§ Task item: Your output is to hold only the lines from the one showing "You are a computer-use agent." through the end of the listing, exactly, with every picture excluded.

§ Working data:
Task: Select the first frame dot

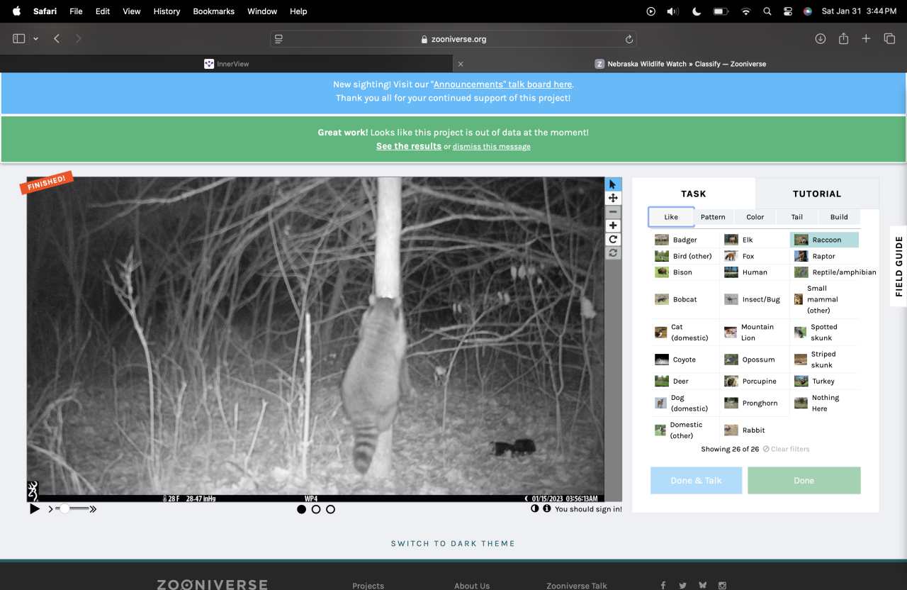Action: [302, 509]
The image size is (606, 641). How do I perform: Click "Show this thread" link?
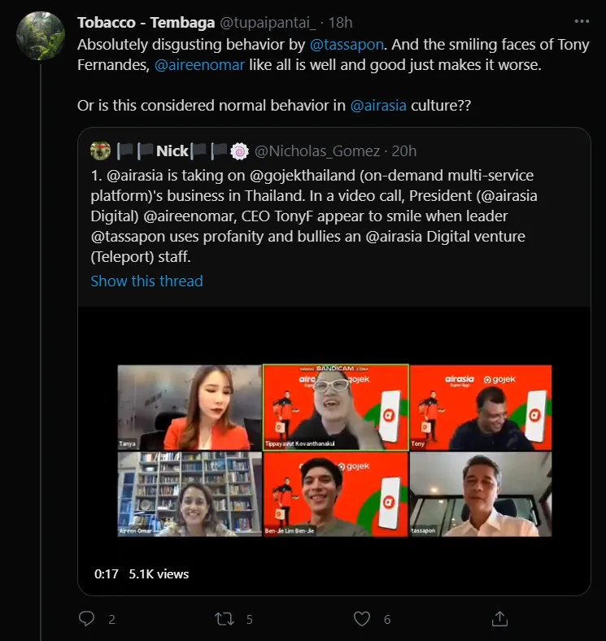pos(146,281)
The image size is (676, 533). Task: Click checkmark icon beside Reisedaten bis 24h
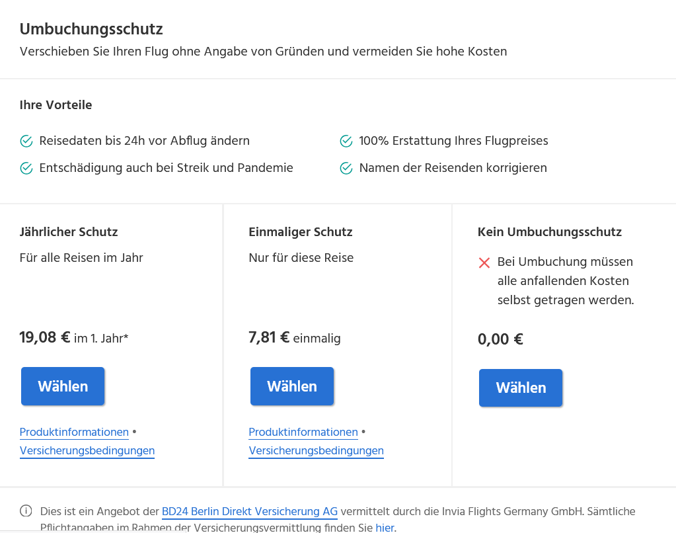click(26, 141)
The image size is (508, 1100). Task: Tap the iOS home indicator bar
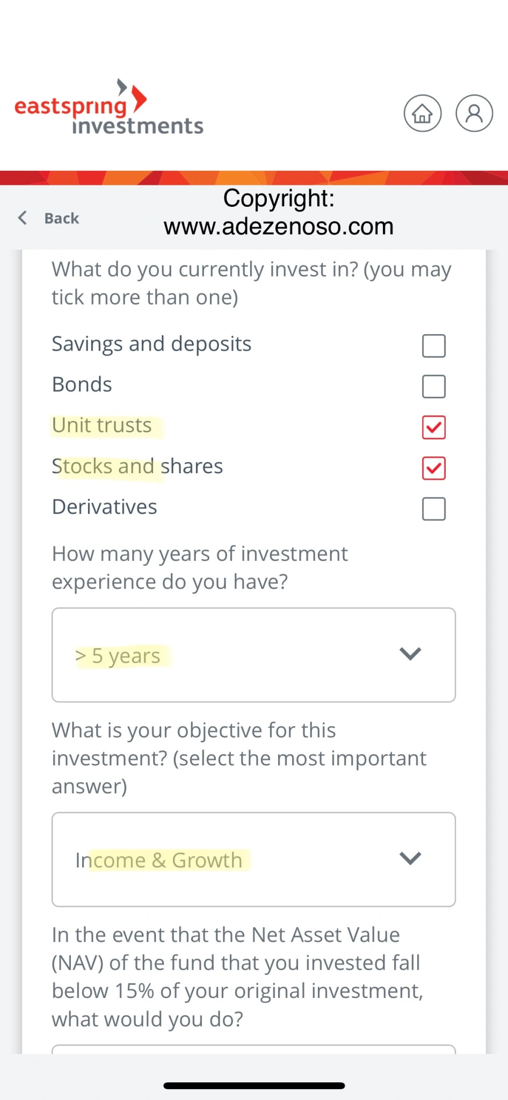254,1085
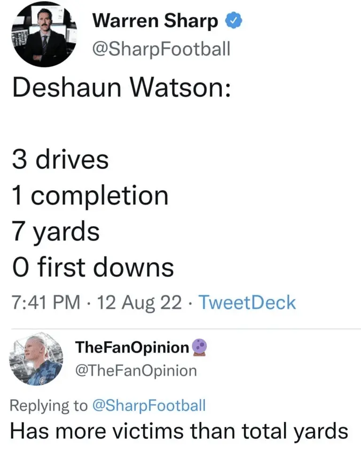Click the "3 drives" line
This screenshot has width=361, height=452.
pos(60,160)
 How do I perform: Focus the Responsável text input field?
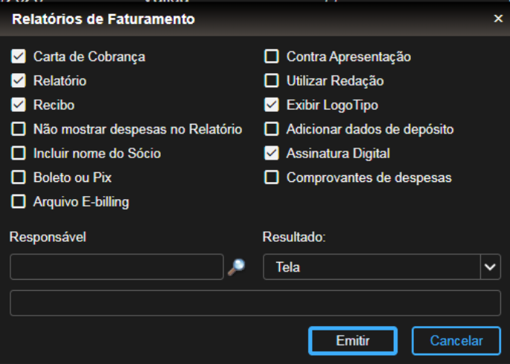[x=117, y=266]
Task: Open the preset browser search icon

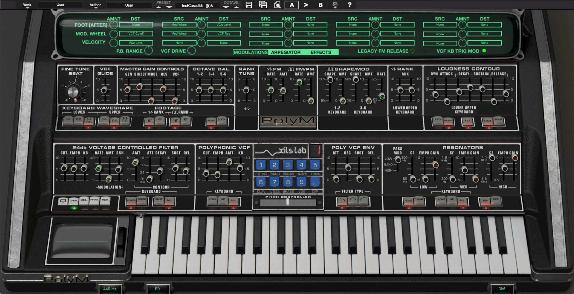Action: 277,5
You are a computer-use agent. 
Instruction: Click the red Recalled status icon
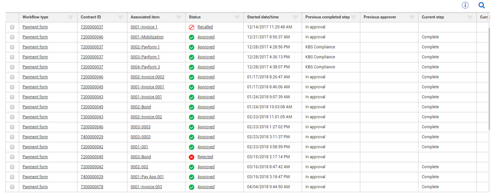pos(192,27)
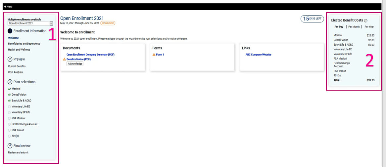Click the step 2 Preview circle icon

pos(10,60)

§ Your response:
You are a computer-use agent. 
Instruction: Click the red Recalled status icon
pos(192,27)
Click the step 2 Preview circle icon

pos(10,60)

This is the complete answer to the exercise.